A partir do controle virtual das execuções fiscais a PGE busca tornar mais eficaz a recuperação dos créditos do Estado, convertendo-os em efetiva receita, resultando em aumento da arrecadação. Para se ter uma idéia do avanço, a obtenção do número da execução fiscal, após o seu aforamento, levava entre dois meses a um ano, em algumas Comarcas. Nos ajuizamentos realizados eletronicamente durante a semana, foi obtido o número do processo online, direcionado à caixa de e-mail do procurador que assinou eletronicamente a inicial.
De acordo com a procuradora do Estado Cristiane Santana Guimarães, estima-se que o tempo médio do processo em primeira instância deva reduzir, permitindo desafogar a demanda reprimida de processos nos cartórios. “Certamente o sonegador e as pessoas que estão inadimplentes com seus tributos tenderão a normalizar a sua situação a partir do momento em que perceberem que os instrumentos de cobrança estão cada vez mais ágeis”, afirmou Cristiane Guimarães.

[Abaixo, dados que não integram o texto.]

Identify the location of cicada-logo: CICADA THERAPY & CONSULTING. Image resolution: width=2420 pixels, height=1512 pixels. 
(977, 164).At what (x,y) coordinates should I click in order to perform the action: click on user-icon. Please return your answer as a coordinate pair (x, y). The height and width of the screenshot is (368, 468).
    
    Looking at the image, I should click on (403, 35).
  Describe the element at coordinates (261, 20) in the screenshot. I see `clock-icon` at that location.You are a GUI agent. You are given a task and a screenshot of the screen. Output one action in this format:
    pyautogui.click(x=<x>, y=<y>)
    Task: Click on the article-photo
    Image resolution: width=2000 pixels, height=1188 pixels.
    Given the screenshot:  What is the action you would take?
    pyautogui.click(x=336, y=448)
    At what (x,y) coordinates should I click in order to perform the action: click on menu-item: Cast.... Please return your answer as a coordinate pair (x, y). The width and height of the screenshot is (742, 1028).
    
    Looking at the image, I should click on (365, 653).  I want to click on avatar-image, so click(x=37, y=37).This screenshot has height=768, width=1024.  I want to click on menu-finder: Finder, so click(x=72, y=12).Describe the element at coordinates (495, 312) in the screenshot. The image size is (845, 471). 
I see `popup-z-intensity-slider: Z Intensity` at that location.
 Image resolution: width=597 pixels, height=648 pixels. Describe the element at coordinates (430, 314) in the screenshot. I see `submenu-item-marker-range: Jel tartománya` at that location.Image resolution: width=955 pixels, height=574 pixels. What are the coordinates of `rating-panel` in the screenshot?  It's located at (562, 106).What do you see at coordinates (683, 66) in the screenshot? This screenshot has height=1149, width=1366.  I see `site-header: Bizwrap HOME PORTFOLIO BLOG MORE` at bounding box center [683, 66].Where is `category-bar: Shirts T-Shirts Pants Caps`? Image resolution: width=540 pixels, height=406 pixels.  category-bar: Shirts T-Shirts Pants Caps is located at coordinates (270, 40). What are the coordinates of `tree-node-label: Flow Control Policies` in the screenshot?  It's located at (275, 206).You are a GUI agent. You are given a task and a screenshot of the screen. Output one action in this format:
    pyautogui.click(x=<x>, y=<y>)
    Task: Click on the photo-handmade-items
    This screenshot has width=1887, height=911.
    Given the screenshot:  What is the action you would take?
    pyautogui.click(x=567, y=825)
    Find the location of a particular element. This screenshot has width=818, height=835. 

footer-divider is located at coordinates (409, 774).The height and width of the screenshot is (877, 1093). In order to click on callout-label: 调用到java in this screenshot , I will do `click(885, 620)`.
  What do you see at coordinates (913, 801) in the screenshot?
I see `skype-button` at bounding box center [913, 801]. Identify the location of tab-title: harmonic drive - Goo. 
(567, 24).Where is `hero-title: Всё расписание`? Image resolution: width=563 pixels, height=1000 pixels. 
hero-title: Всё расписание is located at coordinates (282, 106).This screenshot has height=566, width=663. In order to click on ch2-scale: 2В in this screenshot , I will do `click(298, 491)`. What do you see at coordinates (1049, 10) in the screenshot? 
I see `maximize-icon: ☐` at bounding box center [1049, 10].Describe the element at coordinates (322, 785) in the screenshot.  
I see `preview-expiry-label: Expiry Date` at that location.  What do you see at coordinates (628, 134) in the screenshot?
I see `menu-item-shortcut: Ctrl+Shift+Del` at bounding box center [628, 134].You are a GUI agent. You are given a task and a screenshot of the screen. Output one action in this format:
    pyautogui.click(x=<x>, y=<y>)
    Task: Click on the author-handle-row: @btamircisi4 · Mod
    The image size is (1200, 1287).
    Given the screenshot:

O sistema de execução eletrônica ordena os processos por palavras-chave, data, grau de complexidade, entre outras possibilidades, e não somente pelo número da ação, como no caso do papel. Isso facilita a busca por documentos e torna o trabalho de procuradores, juízes e servidores mais ágil. “O grande problema que existe hoje é o volume de papel, já que há milhares de ações paradas por falta desse tipo de sistema. O objetivo é que tudo daqui para frente seja feito por meio eletrônico” esclareceu Cristiane Guimarães.
A execução fiscal eletrônica tem sido feita inicialmente através do site do Tribunal de Justiça da Bahia que assinou um convênio com Procuradoria disponibilizando o seu sistema para o ajuizamento das execuções fiscais. Os procuradores passam eletronicamente os documentos através do sistema implantando pelo TJ. A previsão, entretanto, de acordo com o procurador do Estado Leonardo Gaudenzi, é que muito em breve a Procuradoria já tenha seu próprio sistema, o que permitirá que os procuradores ajuízem as execuções fiscais no próprio site do órgão não sendo necessário recorrer ao sistema do TJ. A estimativa é que em abril de 2012 o PGE.NET, sistema contratado pela PGE, seja implantado na Procuradoria Judicial e em julho na Procuradoria Fiscal.
Baseado nas experiências obtidas por outros Estados Brasileiros, como Santa Catarina e São Paulo, o procurador Leonardo Sérgio Pontes Gaudenzi afirmou que a tendência agora é diminuir o tempo de tramitação destes processos, o que implicará no aumento da arrecadação estadual e diminuição dos custos com o mesmo. “A execução fiscal eletrônica traz mais eficiência ao processo racionalizando o trabalho do procurador que deixa de perder tempo com a parte administrativa do processo para se dedicar à análise do mesmo, sua real função”.